In a very real sense, Ford stands for the insurgence of the art world in the first half of the twentieth century and Massey for the marginalized artists that it made visible. Such unknown artists were fundamental to the ideals of modern art: self-expression unrestrained by the academic establishment; the democratization of art; seeing beauty in the unexpected; the artist as iconoclast. In this context, Massey was the epitome of crossover, not only because he established a line of communication with the nucleus of the art elite, but also because his imagery was experimental and autonomous— independent even from any conceptual or ideological framework.

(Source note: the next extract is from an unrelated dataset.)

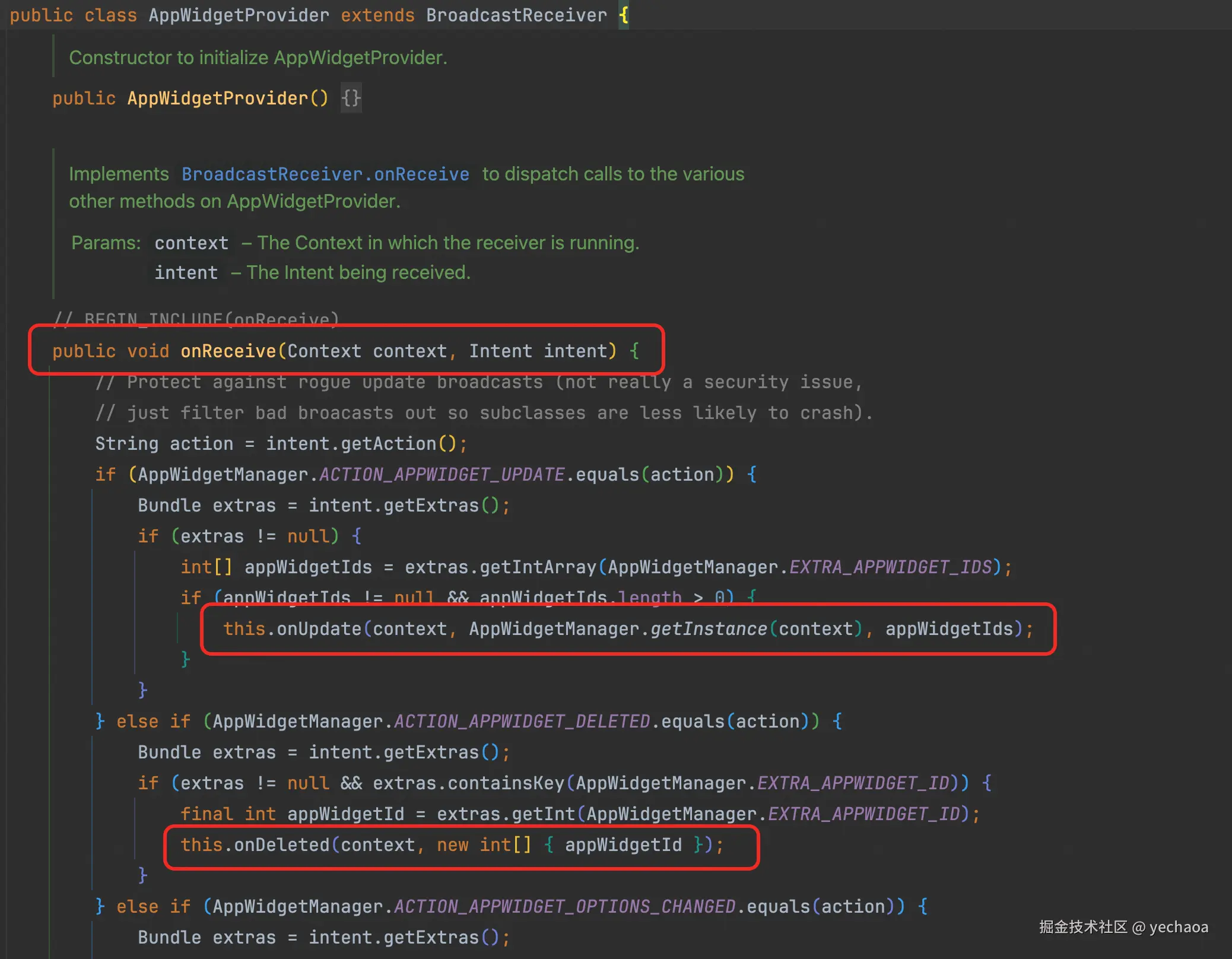The height and width of the screenshot is (959, 1232).
Task: Click the EXTRA_APPWIDGET_IDS constant
Action: (x=890, y=567)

If his poetry was a vehicle to reformation, Massey’s drawings seem the distillation of his core experiences and world view—its truest expressions being caricature, hyperbole, and surrealism.

 

Massey’s life is a testimony of the unfathomable complexities of being human, but his art remains thrilling and irreducible—flourishing as much from seclusion as it did from exposure and a profound yearning to be heard. The manner in which he signed all his work (“J.M. 75209. P.O. Box 511. Columbus 15. Ohio”) mirrors this dichotomy: the convergence of Massey the person and Massey the prisoner in the genesis of the artist—he who creates and therefore exists.